### Data records
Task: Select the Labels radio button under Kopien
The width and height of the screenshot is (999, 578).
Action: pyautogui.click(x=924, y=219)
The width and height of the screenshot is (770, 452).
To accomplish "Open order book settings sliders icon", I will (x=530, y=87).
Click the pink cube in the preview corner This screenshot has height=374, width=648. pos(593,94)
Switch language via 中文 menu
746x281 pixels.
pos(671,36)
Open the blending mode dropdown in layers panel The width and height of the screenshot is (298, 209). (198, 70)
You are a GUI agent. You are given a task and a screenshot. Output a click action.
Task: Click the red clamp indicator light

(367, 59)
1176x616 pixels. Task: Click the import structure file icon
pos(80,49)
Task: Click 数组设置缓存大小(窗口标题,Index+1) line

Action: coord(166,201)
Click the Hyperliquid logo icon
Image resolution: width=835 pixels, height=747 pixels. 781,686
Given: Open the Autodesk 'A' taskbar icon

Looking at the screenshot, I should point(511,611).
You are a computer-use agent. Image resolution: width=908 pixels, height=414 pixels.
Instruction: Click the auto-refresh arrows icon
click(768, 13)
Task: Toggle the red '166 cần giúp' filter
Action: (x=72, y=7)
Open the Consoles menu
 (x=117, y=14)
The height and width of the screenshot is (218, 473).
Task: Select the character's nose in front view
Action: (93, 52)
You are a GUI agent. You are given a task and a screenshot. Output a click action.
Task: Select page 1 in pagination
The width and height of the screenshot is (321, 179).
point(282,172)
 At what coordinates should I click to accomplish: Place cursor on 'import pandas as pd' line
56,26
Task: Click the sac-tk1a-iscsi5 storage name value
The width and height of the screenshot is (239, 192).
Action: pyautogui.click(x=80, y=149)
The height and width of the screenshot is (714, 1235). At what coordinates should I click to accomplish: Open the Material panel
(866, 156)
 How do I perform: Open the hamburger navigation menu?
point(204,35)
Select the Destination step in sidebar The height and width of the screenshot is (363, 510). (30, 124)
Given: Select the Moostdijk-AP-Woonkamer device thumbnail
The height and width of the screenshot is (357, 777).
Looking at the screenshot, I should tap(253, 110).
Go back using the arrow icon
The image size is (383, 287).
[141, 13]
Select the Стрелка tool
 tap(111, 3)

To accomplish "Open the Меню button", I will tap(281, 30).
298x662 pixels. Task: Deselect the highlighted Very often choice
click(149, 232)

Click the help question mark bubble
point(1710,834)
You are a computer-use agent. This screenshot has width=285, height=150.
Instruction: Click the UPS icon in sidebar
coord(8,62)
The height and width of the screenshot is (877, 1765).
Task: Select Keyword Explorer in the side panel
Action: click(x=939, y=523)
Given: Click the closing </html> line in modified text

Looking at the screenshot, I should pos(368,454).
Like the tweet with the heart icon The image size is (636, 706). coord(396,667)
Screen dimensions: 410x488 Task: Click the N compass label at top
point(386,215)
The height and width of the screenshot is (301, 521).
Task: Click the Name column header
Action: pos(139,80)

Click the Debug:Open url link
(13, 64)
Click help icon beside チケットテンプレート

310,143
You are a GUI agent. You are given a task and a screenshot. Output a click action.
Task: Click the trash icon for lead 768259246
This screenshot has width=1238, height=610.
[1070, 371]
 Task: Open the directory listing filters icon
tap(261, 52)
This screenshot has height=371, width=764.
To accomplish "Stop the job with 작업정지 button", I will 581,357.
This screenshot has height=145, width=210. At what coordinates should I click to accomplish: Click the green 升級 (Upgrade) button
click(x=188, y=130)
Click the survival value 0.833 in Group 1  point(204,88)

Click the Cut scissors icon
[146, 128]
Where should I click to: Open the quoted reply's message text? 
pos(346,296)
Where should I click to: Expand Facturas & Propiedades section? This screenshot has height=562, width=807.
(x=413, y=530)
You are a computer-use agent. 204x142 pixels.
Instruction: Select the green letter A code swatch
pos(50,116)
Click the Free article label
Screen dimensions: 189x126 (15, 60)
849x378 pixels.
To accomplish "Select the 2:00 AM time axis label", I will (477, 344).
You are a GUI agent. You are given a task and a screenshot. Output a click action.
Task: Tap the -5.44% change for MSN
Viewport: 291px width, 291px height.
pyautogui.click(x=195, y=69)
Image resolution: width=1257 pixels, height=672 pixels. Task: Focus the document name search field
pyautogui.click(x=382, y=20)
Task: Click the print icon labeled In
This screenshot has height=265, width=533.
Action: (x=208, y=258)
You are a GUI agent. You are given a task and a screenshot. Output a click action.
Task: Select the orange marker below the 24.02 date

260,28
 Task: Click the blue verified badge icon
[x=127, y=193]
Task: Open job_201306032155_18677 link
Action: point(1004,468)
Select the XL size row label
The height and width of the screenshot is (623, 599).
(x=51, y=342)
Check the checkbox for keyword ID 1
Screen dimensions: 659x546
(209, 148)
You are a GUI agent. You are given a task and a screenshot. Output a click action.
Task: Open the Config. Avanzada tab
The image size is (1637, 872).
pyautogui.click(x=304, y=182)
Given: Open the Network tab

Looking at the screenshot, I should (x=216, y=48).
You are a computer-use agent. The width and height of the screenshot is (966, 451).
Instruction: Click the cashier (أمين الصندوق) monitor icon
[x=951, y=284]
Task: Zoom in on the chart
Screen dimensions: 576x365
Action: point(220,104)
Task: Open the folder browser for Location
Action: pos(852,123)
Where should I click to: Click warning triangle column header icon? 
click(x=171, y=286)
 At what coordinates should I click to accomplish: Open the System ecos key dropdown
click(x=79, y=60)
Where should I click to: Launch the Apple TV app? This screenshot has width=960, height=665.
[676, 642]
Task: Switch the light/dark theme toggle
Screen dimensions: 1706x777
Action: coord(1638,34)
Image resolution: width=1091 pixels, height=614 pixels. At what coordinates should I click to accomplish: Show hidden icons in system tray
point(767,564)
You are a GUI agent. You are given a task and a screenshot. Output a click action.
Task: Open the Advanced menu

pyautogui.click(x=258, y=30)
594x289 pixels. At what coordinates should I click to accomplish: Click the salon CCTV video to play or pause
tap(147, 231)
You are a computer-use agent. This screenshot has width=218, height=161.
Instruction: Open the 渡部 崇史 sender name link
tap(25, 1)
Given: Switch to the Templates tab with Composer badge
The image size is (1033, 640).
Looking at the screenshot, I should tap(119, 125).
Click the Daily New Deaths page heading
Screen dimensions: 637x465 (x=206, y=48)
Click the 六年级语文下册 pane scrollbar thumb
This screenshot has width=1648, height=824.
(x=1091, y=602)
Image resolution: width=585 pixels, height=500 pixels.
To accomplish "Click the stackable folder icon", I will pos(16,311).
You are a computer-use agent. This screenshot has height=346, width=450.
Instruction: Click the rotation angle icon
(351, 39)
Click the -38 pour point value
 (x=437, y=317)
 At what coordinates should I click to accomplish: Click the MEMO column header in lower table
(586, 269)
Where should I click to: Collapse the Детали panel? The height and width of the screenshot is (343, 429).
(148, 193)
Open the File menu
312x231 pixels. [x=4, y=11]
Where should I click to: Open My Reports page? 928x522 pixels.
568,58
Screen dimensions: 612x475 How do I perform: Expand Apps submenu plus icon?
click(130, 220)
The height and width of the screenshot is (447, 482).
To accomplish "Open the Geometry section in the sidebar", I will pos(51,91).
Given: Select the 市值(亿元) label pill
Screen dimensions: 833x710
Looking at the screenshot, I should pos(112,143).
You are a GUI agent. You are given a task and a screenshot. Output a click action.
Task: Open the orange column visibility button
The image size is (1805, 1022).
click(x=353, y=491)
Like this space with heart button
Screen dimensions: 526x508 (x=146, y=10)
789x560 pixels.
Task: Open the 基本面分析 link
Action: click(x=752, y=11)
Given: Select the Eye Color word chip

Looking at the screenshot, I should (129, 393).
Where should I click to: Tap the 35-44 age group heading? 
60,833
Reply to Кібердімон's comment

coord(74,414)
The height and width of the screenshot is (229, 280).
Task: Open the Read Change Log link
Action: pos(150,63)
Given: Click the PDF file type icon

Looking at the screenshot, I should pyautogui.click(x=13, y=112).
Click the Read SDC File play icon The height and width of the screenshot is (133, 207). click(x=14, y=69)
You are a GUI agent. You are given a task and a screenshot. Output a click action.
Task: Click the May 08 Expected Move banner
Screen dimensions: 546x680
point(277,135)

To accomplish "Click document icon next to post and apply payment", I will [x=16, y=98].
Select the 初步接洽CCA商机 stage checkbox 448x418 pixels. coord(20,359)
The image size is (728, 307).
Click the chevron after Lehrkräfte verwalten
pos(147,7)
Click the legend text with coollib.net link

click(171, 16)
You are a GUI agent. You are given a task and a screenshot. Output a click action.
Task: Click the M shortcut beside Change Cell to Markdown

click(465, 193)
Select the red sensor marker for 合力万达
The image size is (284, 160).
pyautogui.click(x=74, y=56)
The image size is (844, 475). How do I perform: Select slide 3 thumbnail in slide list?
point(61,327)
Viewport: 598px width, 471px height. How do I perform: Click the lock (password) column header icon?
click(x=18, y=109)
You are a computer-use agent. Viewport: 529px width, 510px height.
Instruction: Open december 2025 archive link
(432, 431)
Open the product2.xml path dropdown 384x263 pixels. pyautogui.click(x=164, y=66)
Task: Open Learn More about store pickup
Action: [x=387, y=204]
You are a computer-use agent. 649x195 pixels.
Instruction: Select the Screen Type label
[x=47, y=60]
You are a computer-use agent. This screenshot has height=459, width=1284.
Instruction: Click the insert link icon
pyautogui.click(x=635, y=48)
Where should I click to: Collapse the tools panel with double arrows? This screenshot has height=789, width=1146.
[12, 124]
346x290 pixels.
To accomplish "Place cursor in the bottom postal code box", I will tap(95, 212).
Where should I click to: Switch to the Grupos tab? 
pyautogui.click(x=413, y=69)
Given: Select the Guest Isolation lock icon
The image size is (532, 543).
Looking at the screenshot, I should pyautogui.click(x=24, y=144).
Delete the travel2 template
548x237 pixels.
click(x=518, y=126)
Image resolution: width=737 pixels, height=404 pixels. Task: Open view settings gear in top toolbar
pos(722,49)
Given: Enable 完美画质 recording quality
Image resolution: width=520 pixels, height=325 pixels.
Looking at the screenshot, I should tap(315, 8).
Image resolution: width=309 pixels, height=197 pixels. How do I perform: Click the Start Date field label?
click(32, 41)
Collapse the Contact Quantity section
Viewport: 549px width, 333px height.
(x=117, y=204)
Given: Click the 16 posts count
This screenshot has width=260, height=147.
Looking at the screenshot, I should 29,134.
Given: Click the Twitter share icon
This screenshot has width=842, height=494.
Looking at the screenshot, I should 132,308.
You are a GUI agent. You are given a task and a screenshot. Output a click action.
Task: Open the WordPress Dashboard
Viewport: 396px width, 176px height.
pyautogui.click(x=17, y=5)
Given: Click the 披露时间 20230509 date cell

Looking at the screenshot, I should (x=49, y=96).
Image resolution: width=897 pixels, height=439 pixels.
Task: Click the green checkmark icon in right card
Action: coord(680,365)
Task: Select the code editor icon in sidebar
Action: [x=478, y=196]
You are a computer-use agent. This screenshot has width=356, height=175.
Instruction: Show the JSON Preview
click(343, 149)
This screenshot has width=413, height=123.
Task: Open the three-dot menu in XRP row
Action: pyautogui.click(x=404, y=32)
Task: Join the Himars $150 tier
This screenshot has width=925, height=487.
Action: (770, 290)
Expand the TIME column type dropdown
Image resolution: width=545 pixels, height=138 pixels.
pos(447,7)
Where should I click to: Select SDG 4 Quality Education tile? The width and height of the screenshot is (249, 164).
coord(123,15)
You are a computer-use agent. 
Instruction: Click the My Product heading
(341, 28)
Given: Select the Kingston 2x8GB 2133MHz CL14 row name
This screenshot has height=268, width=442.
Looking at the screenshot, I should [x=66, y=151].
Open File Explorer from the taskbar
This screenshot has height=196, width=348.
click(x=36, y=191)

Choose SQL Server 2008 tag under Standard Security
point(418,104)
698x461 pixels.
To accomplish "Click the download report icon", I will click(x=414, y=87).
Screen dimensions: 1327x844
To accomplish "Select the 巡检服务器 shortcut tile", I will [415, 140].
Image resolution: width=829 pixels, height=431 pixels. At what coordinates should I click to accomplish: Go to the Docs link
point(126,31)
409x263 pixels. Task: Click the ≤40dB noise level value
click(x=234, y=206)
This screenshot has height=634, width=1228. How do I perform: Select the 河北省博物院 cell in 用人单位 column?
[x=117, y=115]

### Exercise
What you give back should be only the lines of the records above, starting at the line with "Task: Open the WordPress Dashboard" and ending at the line with "Task: Join the Himars $150 tier", restated word for word.

### Answer to this task
Task: Open the WordPress Dashboard
Viewport: 396px width, 176px height.
pyautogui.click(x=17, y=5)
Given: Click the 披露时间 20230509 date cell

Looking at the screenshot, I should (x=49, y=96).
Image resolution: width=897 pixels, height=439 pixels.
Task: Click the green checkmark icon in right card
Action: coord(680,365)
Task: Select the code editor icon in sidebar
Action: [x=478, y=196]
You are a computer-use agent. This screenshot has width=356, height=175.
Instruction: Show the JSON Preview
click(343, 149)
This screenshot has width=413, height=123.
Task: Open the three-dot menu in XRP row
Action: pyautogui.click(x=404, y=32)
Task: Join the Himars $150 tier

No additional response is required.